Exercise requirements => Pick out every line in the data below that holds "Post".

Material for the task =>
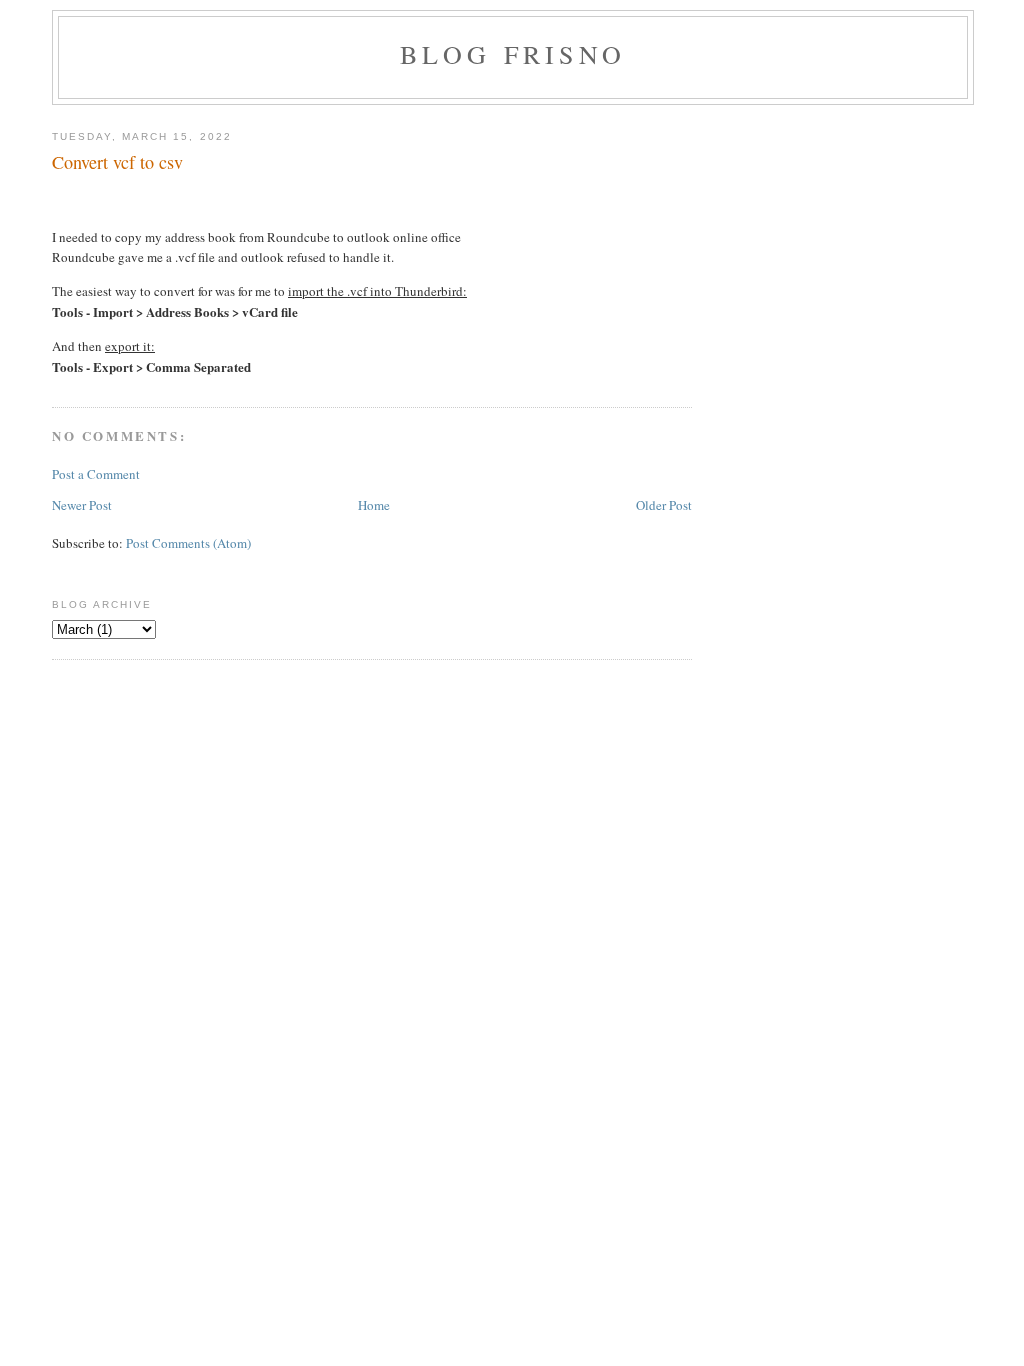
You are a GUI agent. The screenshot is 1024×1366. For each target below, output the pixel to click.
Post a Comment (96, 474)
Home (374, 505)
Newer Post (82, 505)
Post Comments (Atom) (188, 543)
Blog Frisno (513, 54)
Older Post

Exercise answer =>
Post a Comment (96, 474)
Newer Post (82, 505)
Post Comments (Atom) (188, 543)
Older Post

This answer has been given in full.